I come from the country with the most Muslim population in the world. But since the end of last year I’ve been living in another side of the world, where another belief is majorly practiced. This is not my first time fasting outside my home country, but this is indeed the first time doing it in another country for a full month. Fasting here, in Italy, is completely different.
This year, Ramadhan falls on summer. The sun “never” sets! At home we fast for about 13 hours. Here, about 17 hours. It’s a burning summer with scorching sun outside, which assures me to stay inside rather than going out. I can only have the family gather-round sahoor in mind and enjoy the amenity of breaks most of the times alone, instead of with friends competing for a free restaurant table. Here, fasting is a unique experience, unlike in my country where almost everyone do it.
This year, Ramadhan is far away from home. And I’m not even sure where I’ll be enjoying the festive Ied. Nonetheless, I do feel the enjoyment and grace of the Holy Month.
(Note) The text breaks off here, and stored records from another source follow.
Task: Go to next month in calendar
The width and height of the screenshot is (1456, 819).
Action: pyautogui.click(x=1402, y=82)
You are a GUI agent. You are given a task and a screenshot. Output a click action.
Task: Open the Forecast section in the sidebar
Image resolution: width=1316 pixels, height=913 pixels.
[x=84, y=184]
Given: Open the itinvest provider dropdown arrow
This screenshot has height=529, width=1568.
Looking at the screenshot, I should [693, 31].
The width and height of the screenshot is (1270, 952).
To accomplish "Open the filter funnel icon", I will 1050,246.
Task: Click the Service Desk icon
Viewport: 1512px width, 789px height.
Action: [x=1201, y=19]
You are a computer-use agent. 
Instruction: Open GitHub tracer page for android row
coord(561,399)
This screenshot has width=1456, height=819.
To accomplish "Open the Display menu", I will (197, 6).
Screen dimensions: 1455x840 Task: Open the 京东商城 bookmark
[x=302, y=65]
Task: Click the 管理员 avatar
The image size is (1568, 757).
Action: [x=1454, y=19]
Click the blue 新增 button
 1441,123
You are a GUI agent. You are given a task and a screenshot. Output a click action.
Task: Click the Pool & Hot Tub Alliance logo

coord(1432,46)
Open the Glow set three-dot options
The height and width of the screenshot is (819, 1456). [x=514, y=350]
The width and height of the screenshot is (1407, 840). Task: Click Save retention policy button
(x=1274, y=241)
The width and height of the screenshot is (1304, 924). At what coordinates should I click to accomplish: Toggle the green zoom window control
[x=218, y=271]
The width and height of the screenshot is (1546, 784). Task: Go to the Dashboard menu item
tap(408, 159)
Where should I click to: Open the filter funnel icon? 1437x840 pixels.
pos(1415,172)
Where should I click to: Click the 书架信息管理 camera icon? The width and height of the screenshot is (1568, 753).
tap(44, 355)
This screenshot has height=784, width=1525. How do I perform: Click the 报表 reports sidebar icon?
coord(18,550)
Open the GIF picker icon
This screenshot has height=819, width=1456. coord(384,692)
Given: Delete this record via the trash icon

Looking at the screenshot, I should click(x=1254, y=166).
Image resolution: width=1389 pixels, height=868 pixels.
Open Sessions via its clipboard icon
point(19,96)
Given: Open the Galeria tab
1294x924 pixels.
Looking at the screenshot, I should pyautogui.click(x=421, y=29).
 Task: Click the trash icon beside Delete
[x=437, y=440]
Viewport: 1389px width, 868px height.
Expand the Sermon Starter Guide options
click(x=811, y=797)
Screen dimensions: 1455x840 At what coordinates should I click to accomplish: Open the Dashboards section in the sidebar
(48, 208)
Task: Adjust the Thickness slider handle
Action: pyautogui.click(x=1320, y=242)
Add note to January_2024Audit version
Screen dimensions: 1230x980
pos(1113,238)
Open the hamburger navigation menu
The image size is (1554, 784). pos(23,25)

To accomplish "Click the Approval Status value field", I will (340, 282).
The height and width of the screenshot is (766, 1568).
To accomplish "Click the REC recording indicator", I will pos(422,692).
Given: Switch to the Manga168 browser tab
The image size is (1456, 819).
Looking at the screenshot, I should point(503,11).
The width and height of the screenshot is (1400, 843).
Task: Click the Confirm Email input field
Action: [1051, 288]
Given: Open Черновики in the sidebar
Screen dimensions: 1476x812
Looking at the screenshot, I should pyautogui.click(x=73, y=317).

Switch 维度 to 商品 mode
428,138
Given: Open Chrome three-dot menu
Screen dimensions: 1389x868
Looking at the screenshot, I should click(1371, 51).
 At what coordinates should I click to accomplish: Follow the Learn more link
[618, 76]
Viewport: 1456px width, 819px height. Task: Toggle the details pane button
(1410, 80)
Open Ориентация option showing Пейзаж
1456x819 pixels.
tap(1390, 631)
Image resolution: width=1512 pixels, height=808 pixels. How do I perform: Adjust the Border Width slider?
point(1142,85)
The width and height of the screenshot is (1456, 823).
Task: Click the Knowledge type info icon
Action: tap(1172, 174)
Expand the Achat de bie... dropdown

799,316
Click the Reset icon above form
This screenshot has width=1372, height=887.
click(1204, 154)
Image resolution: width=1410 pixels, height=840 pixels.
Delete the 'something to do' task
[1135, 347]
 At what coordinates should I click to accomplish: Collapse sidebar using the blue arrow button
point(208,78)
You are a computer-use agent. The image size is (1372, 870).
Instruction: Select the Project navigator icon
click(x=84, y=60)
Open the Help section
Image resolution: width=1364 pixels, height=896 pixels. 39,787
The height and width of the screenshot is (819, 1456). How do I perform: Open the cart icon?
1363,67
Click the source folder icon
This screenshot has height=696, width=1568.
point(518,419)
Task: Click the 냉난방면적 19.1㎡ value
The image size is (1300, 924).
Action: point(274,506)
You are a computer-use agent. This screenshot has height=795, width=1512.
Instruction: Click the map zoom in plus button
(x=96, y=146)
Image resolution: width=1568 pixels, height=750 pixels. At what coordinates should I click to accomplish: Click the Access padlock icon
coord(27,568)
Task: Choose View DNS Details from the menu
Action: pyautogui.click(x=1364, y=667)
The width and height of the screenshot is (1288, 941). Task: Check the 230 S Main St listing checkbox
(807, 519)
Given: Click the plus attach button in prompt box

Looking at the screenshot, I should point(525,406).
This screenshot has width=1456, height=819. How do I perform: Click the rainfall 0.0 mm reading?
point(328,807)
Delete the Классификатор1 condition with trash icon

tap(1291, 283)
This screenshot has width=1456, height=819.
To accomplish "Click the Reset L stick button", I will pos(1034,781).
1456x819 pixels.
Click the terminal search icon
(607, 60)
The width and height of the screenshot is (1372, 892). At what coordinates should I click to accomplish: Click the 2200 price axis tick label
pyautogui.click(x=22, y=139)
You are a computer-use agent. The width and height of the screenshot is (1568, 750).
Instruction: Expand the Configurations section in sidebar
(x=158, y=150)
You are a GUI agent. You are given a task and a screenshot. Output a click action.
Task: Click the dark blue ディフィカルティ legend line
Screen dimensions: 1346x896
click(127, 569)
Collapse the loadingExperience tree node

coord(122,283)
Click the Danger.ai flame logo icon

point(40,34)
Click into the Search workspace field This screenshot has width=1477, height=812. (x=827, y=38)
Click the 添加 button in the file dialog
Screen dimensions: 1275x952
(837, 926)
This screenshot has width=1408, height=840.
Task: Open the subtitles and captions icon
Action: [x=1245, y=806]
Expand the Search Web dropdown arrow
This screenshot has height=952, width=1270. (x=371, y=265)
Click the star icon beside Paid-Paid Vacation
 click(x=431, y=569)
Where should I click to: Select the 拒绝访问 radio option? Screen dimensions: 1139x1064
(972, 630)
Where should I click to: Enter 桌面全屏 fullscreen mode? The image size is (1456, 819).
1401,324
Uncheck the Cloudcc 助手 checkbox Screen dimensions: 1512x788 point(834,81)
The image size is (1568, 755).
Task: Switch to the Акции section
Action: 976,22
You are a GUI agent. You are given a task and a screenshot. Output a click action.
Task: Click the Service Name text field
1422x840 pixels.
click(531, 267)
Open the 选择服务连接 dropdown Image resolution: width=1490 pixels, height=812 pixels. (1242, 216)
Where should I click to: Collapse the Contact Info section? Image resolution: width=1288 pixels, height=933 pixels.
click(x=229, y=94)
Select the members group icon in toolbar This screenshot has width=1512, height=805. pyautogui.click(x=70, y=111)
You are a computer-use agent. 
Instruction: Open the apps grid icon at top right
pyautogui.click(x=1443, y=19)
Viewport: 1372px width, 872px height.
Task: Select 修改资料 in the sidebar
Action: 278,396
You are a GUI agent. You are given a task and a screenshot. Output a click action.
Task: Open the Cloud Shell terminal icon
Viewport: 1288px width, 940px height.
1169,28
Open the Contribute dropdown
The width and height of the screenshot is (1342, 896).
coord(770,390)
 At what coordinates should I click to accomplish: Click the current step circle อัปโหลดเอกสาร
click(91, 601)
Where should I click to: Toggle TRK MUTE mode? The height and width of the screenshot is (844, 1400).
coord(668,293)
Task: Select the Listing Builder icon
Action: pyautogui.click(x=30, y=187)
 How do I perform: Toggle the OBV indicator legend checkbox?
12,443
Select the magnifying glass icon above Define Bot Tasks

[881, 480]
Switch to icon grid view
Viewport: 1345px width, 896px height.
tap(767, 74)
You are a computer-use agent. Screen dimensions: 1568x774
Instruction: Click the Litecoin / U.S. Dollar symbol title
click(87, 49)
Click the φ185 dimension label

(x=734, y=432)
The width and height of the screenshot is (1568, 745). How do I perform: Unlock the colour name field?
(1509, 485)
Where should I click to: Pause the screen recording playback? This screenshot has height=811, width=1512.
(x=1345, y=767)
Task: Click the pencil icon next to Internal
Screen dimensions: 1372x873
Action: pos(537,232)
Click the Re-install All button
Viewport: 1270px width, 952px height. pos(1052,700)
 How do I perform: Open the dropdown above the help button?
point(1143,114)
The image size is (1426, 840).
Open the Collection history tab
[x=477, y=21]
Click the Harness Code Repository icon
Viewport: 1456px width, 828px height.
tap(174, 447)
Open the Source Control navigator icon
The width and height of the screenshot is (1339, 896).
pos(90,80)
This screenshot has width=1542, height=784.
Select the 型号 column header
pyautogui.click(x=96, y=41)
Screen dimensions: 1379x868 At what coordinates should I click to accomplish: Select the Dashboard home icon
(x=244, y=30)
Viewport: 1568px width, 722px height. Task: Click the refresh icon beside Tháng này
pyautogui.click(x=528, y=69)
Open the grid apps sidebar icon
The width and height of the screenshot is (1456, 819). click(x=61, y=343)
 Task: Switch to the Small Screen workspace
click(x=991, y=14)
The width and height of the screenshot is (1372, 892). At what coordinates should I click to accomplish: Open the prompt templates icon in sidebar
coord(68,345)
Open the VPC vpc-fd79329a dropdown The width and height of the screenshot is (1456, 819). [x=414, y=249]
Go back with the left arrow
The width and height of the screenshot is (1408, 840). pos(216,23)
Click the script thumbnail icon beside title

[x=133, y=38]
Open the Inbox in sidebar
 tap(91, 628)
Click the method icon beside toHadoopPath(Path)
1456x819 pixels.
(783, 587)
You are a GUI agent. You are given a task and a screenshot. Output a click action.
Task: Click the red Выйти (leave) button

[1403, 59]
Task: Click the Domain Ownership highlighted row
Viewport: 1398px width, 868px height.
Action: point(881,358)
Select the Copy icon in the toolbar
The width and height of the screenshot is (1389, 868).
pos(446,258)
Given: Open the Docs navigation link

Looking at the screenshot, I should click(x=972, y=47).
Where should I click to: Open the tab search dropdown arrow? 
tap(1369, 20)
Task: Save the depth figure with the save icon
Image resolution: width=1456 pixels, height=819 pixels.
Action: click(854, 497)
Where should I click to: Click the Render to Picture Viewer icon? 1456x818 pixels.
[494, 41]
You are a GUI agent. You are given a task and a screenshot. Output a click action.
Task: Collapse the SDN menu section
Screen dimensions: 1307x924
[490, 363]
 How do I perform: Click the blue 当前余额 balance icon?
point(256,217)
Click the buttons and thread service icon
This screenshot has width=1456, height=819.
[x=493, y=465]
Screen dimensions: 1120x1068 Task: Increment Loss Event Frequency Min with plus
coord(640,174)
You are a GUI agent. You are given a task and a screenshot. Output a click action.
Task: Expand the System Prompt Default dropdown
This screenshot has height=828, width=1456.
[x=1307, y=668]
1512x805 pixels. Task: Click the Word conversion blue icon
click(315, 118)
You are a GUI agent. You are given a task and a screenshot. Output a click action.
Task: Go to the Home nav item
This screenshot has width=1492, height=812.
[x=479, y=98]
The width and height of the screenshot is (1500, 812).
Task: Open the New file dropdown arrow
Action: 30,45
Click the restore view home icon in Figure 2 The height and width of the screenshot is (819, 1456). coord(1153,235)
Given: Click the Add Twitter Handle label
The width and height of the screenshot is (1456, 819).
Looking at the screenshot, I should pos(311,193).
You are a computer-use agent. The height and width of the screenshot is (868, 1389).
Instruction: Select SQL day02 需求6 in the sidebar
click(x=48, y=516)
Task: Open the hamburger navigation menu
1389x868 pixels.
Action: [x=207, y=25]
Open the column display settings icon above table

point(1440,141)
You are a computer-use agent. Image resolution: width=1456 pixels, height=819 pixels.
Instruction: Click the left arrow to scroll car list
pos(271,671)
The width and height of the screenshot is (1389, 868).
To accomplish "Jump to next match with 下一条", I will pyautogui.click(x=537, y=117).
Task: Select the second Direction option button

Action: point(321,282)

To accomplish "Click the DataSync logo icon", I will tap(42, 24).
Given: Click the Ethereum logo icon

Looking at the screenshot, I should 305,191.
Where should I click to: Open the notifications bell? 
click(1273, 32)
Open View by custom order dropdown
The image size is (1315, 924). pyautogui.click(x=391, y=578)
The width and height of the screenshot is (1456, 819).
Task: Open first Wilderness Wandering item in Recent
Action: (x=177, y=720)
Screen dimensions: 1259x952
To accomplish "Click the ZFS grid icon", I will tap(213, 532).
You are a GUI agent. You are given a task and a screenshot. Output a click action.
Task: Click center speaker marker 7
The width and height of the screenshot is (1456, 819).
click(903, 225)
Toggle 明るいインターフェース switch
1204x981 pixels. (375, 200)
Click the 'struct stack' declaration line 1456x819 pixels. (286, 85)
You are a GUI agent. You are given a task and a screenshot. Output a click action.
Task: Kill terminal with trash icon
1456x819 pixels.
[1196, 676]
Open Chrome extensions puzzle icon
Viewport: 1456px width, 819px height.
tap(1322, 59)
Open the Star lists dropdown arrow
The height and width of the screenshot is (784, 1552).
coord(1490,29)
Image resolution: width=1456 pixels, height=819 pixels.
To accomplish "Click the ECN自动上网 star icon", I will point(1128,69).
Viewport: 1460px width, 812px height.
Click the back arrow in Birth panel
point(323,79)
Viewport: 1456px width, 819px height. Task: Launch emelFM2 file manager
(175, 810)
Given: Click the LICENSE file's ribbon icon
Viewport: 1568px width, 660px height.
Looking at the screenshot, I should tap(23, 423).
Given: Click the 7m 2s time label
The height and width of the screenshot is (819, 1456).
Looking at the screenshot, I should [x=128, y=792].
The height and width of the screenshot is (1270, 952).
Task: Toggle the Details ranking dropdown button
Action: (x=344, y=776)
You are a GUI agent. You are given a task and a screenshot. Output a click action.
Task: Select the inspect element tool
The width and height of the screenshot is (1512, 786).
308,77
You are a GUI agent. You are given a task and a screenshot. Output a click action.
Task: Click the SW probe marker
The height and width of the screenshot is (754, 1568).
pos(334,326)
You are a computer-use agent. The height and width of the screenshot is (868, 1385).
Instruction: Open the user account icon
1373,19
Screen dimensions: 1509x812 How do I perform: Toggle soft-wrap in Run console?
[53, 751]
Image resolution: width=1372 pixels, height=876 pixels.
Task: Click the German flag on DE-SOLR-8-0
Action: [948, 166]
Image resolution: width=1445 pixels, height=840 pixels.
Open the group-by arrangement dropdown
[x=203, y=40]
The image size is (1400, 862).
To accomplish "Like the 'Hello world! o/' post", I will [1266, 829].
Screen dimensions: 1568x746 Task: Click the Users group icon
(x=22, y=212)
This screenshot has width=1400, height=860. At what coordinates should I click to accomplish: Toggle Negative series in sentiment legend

My allegiance has brought me to a different reminiscence, on how I can cope with fasting in a new condition. Changes that are happening in my life have brought me greater level of admiration for the month’s Holiness, and for the great might of Allah. I respect Muslim communities in this side of the world who might have to do such a long fast, under tough conditions, every year. People from different culture around me with various inquiries, comments, and respect on what I do and why I choose to do it, has given me a beautiful sense of gratitude. I even wrote a post on my blog on why we fast.
As a born-Muslimah, I’ve been fasting every year since childhood. But this year, Ramadhan is something new. It has brought me to a new level of Islamism, seen with a broader sense and felt with a deeper wisdom. I am thankful for this year’s Ramadhan, and for the tiny speck of God’s strength He has given me.